Middle East needs holistic approach
IT IS INDEED tragic that powerful nations laid the seeds of anarchy, chaos and massive bloodshed in warafflicted areas of the world. It is only diplomacy that can bring about tranquillity in this arc of crisis.
Sadly, there are outside forces who are manipulating events for their own selfish purposes, while the area descends into utter chaos.
The current bloodbath in these conflict zones are escalating out of control. Scores of people of every religion are killed across the Middle East every day.
About 30 000 innocent civilians were killed in Gaza, without prominence in the global media. The biased and controlled western media do not publish these deaths in banner headlines. When westerners are killed, the world goes into mourning.
The circumstances in the Middle East are unique and require a more holistic approach.
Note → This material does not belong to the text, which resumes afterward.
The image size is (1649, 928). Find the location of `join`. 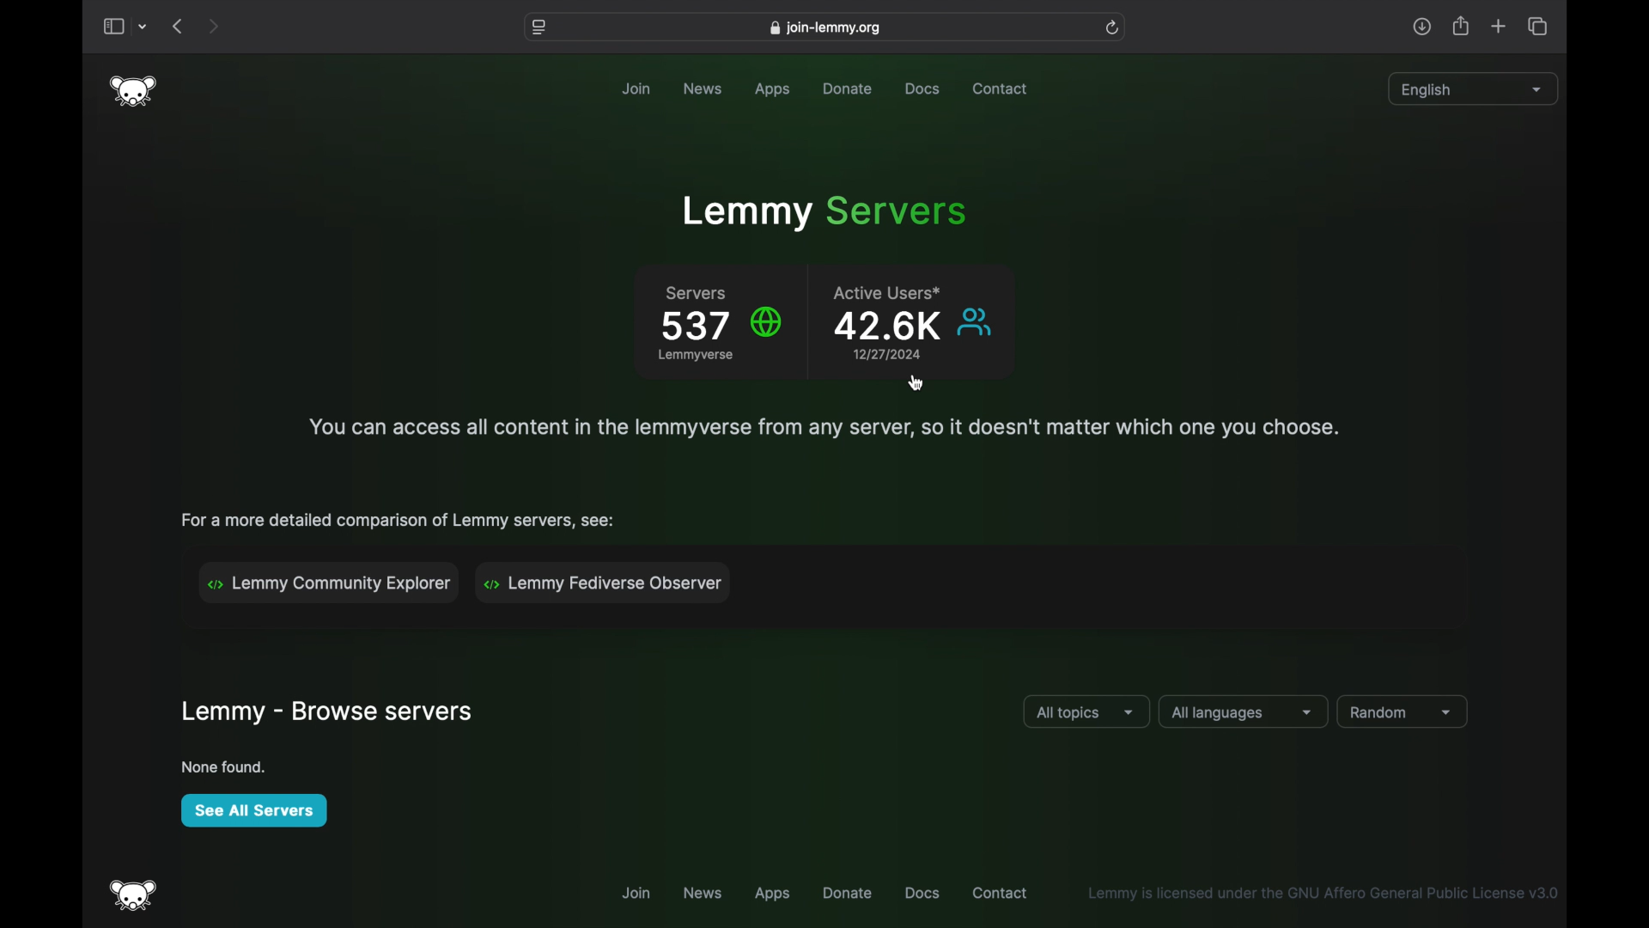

Success will depend largely on a multi-dimensional perspective that brings together the energies and insights of a range of State and nonState actors and civil society.
Enabling the societies and policies of the region to identify areas of mistrust and across the strategic and political and cultural and religious divide, will open up possibilities of dialogue.
Diplomacy is a must today and the first step in establishing this is forgetting the past, ignoring polemical arguments, and giving precedence to common points, which far outnumber polemical ones.
War threatens man’s highest good, which is life. War makes poor people and individuals more miserable. War is folly, which does not provide the security it promises.
Only genuine peace will save us from total and utter destruction. It was Victor Hugo who said: “Peace is the virtue of civilisation, war is its crime.”
Death and destruction stalk the entire Middle East. Humanity pleads for sanity and peace in Gaza.